I love the subject of probability. Almost every book I’ve read on Probability, the explanation of expectation has been unintuitive and de-motivating. Except a few – one that is written by my professor, Prof. Norm Matloff, which is available here.

Consider that I am buying 10 oranges, which sums up to a weight of 1lb. Now the weight of one orange on an average is {\frac{1}{10}}lb. This concept is so simple that there is nothing to explain here. We all know what an average value means.

Expectation is nothing but an average value. Assume the case of throwing a die {n} times. Let us assume we have a variable that marks the value we get for every throw. Let {X_i} denote the value we get in the {i^{\text{th}}} throw. So after {n} throws I get a sum of values:

\displaystyle X_1 + X_2 + ... + X_i + ... + X_n

.

Let us denote the sum by a variable {S}; then: {S = X_1 + X_2 + ... + X_i + ... + X_n}.
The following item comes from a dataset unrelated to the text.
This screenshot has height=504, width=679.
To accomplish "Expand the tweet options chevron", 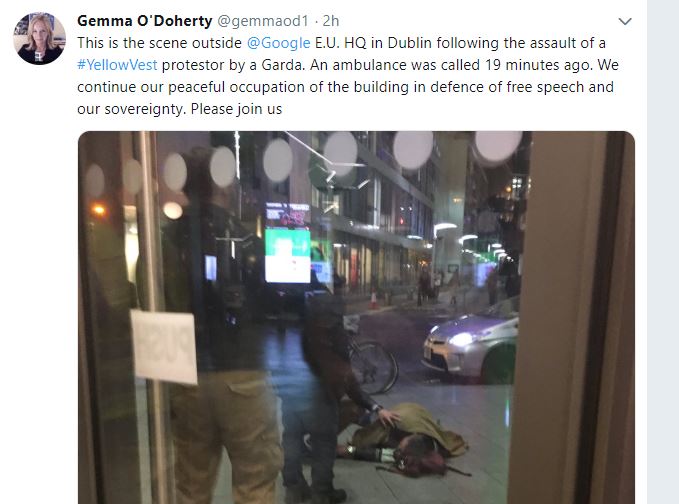I will click(625, 21).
Now what is the average value that we get for each throw. That would be {\frac{S}{n}}.

As a side note, these variables, the {\left(X_i'\right)s} are called random variables. Why are they called random variables? Just because they are initialized to some value randomly. I can not say {X_1} will always be 1. All I can say is {X_1} will be an integer between 1 and 6.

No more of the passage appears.